### Text passage
----------

In fact, studies show Mohs surgery has a 98 percent or higher success rate for treating basal cell and squamous cell carcinomas, the two most common types of skin cancers.
The goal of Mohs surgery is to remove as much of the skin cancer as possible while doing the least amount of damage to the surrounding healthy tissue. Unlike traditional surgery, which involves removing the visible cancer as well as the surrounding healthy tissue, Mohs surgeons inspect each layer of skin for cancer. This not only ensures that all traces of the skin cancer are removed but no healthy skin is removed unnecessarily.
Mohs surgery is performed on an outpatient basis. The procedure typically takes approximately four hours. Since it is hard to predict how deep the cancer cells go, we recommend our patients plan to be at the clinic the whole day, just to be safe.
After the procedure, we recommend scheduling regular follow-up visits with our dermatologist. As many as half of the individuals diagnosed with the most common types of skin cancers will develop another skin cancer within five years. Frequent exams will ensure anything that develops will be caught early.
A skin lesion is a part of the skin that has an abnormal growth or appearance compared to the skin around it. There are two categories of skin lesions, primary and secondary.
Primary skin lesions are present at birth or are acquired over your lifetime. A birthmark would be an example of a primary skin lesion. Secondary skin lesions evolve from primary lesions or develop as a consequence of your activities. Melanoma resulting from sun exposure would be an example of a secondary skin lesion.
At Willamette ENT & Facial Plastic Surgery, we diagnose and treat all types of facial skin lesions with an emphasis on facial skin cancer.
Causes of Skin Lesions
Facial skin cancer is the result of mutations in the skin cells that cause them to grow out of control. The biggest risk factor for skin cancer is ultraviolet radiation from sunlight and tanning beds. Those with fair skin, a history of sunburns and excessive sun exposure, moles, or a family history of skin cancer are more prone to developing it.
Symptoms of Skin Lesions
Facial skin cancer is divided into three different types:
- Basal cell carcinomas affect the face, ears, and scalp, and are characterized by a pearly, waxy bump; a flat, flesh-colored lesion; or a brown scar-like lesion.
- Squamous cell carcinomas are most typically found on the face, lips, and ears. Signs include a firm, reddish nodule, and a flat lesion with a scaly or crusted surface.
- Melanomas can occur anywhere, but are commonly found on the head or neck. Symptoms of facial melanoma include a mole that changes in size or color, or bleeds; a brownish spot with dark speckles; a lesion with an irregular border and parts that appears red, blue, blue-black, or white; and dark lesions on the mucous membranes lining the nose and mouth.

----------

### Listed records
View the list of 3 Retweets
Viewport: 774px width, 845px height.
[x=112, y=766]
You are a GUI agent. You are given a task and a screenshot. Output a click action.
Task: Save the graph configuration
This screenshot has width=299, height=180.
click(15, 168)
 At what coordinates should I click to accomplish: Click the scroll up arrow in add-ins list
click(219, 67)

----------

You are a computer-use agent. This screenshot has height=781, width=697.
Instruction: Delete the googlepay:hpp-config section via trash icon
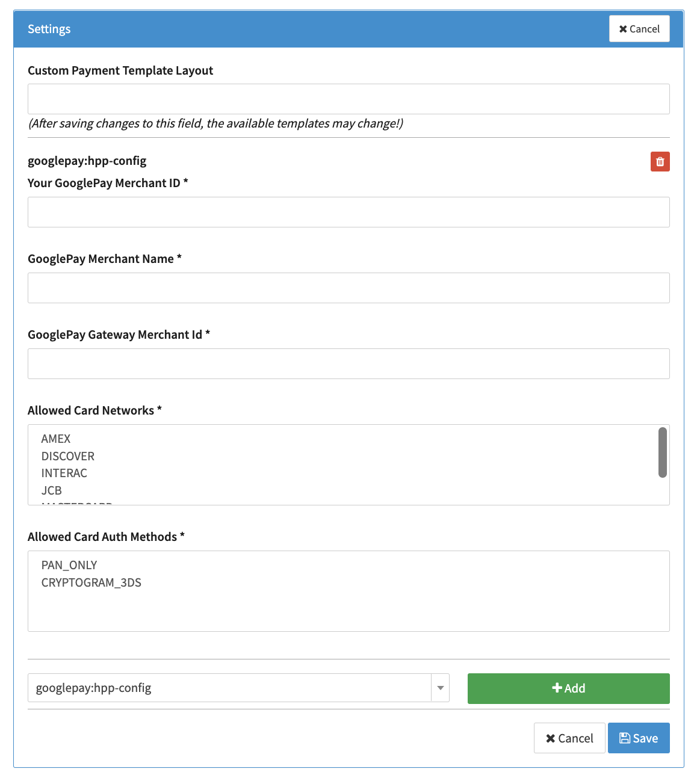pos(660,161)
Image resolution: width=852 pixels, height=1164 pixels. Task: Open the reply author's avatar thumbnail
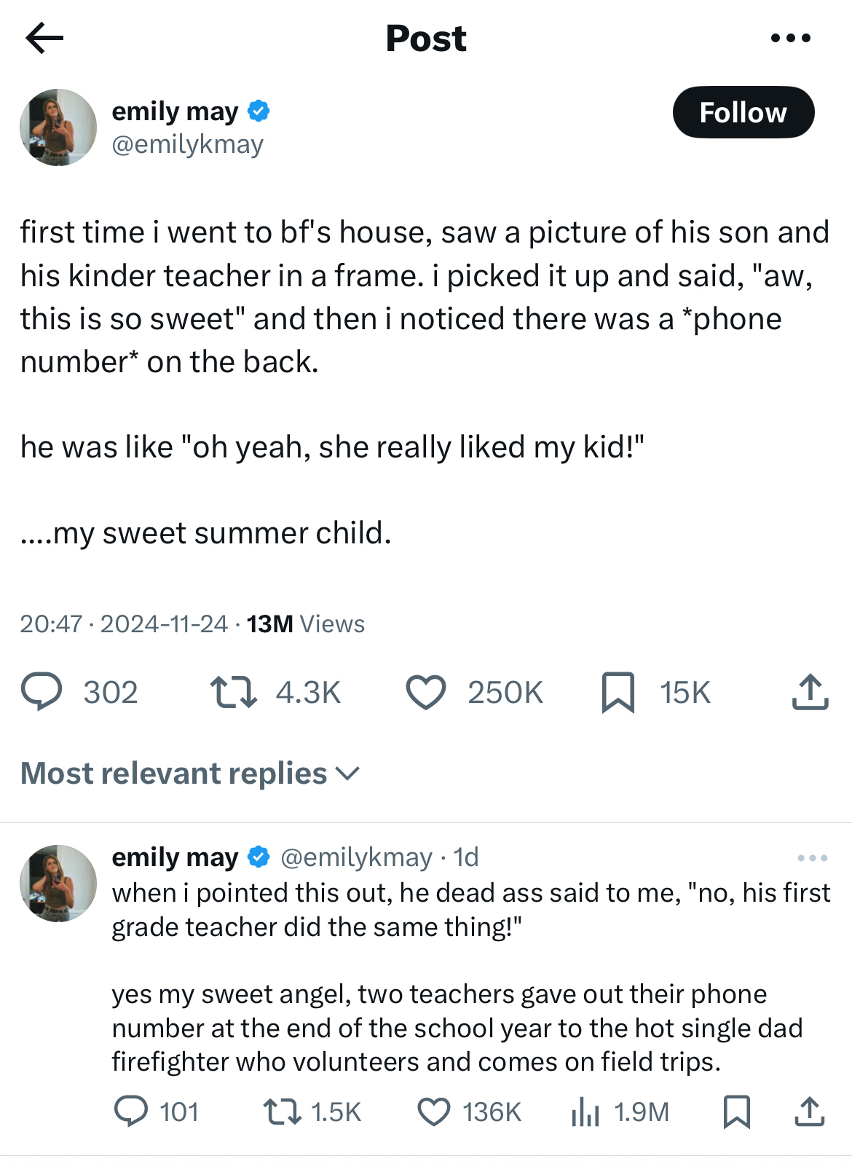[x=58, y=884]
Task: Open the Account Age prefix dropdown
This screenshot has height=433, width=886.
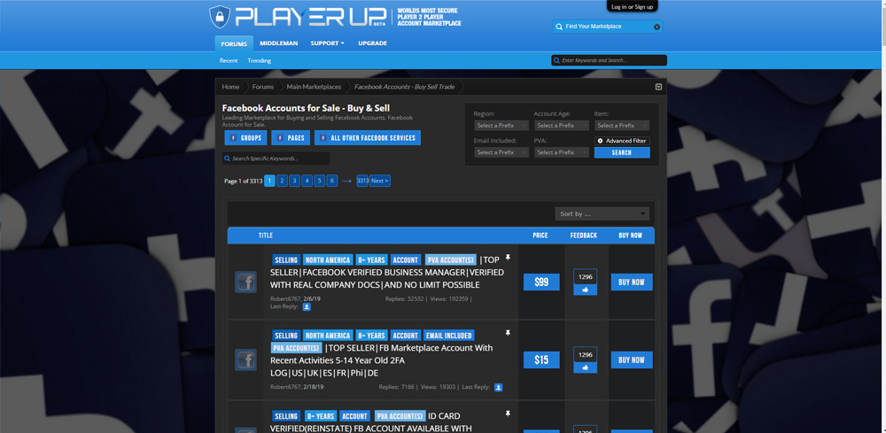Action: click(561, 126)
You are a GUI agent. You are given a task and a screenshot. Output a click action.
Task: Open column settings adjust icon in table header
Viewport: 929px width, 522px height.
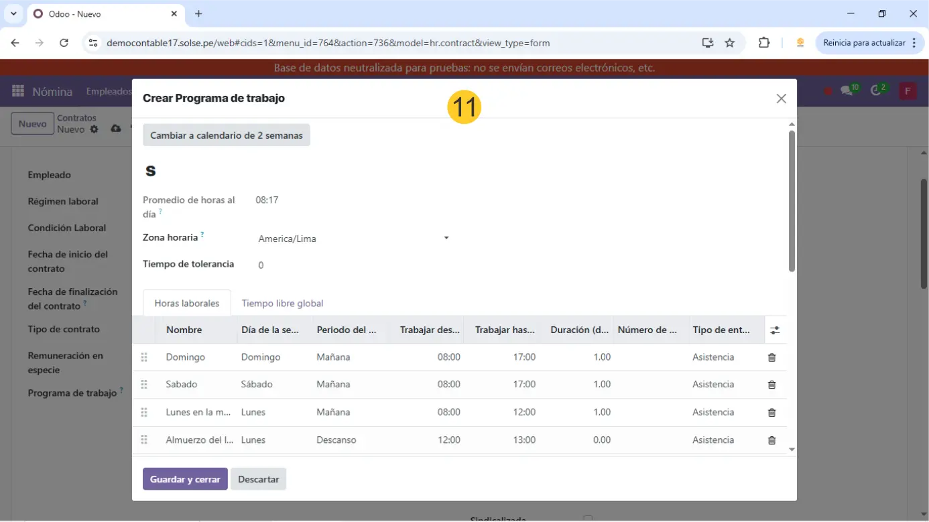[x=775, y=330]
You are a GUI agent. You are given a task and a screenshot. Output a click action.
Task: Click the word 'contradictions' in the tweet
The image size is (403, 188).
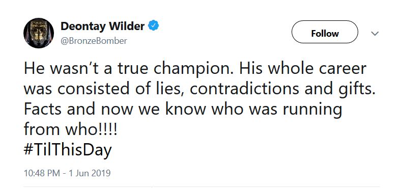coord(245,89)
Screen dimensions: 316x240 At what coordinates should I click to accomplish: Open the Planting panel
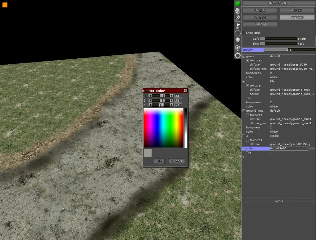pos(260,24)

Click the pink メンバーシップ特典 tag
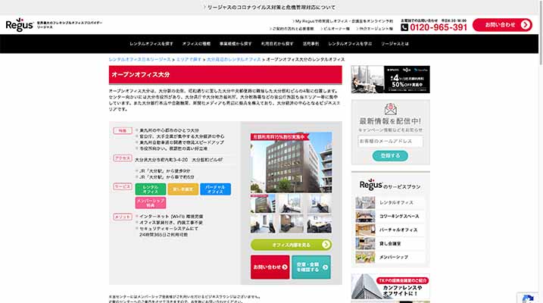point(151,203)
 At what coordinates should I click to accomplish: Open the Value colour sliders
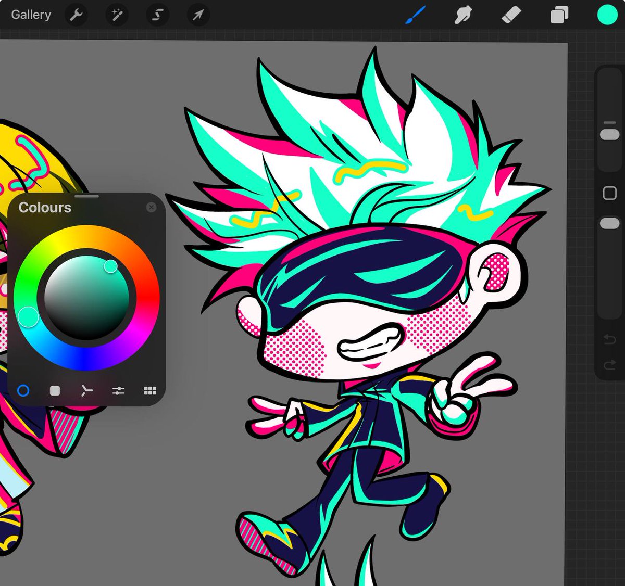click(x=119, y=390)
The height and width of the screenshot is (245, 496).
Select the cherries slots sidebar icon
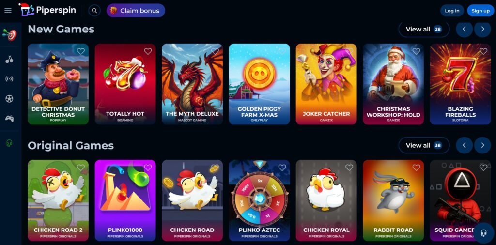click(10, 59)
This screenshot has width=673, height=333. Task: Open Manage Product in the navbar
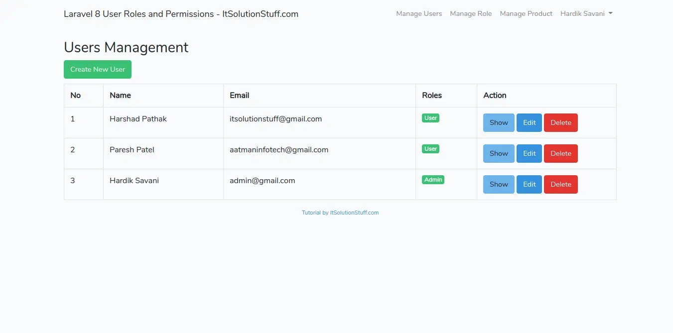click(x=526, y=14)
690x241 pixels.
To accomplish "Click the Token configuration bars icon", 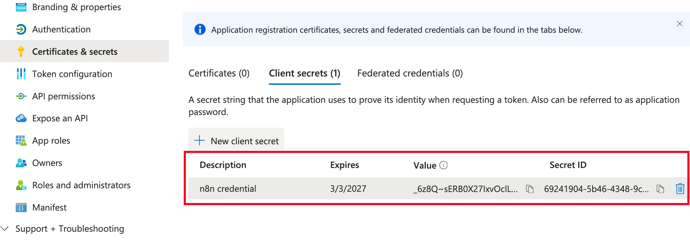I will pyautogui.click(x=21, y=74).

----------

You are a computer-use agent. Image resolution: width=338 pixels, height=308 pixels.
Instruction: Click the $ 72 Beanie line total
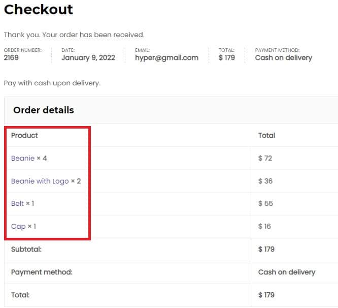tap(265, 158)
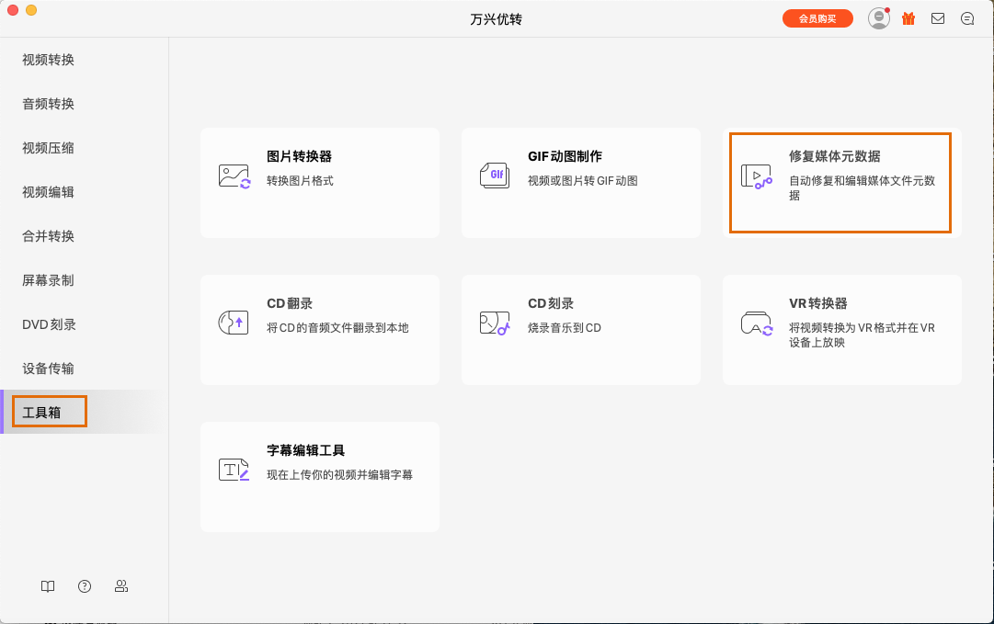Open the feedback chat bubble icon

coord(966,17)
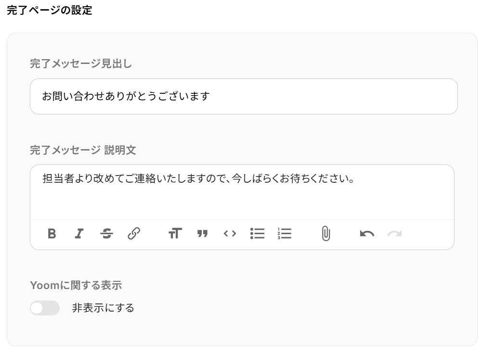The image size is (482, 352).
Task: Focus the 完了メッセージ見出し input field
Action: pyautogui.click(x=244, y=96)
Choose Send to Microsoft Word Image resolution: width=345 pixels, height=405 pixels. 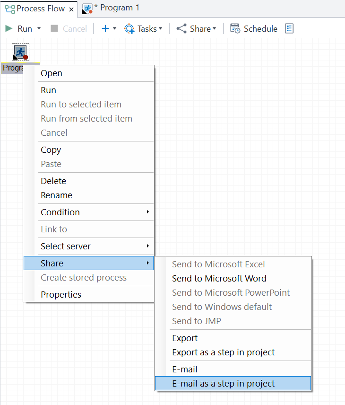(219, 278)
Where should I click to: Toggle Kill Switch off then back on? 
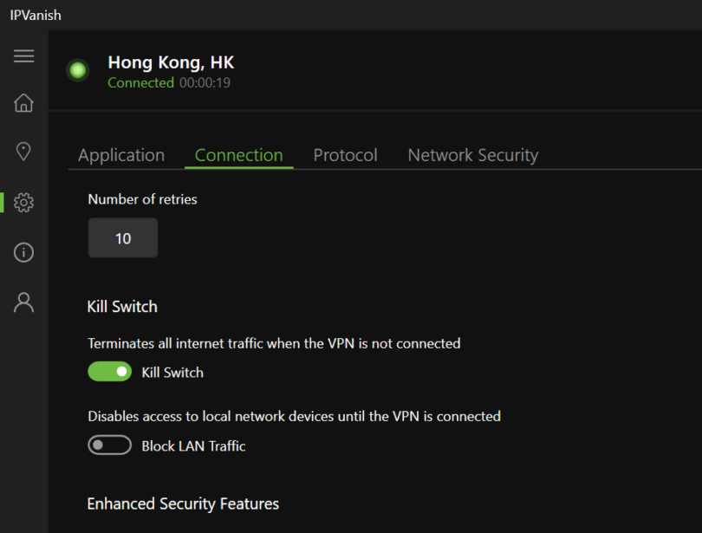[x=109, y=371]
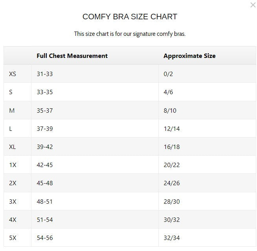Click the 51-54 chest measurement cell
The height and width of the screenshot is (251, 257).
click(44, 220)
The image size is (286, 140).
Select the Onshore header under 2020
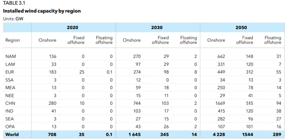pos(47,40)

----------

### Explore the material
- a) Retype, without changes, the part of the skin lesion passage that opens with the words containing "In fact, studies" and closes with "to be safe.".
- b) List the three types into which the skin lesion passage divides facial skin cancer.

### Numbered responses
- a)
In fact, studies show Mohs surgery has a 98 percent or higher success rate for treating basal cell and squamous cell carcinomas, the two most common types of skin cancers.
The goal of Mohs surgery is to remove as much of the skin cancer as possible while doing the least amount of damage to the surrounding healthy tissue. Unlike traditional surgery, which involves removing the visible cancer as well as the surrounding healthy tissue, Mohs surgeons inspect each layer of skin for cancer. This not only ensures that all traces of the skin cancer are removed but no healthy skin is removed unnecessarily.
Mohs surgery is performed on an outpatient basis. The procedure typically takes approximately four hours. Since it is hard to predict how deep the cancer cells go, we recommend our patients plan to be at the clinic the whole day, just to be safe.

- b) Basal cell carcinomas, squamous cell carcinomas, and melanomas.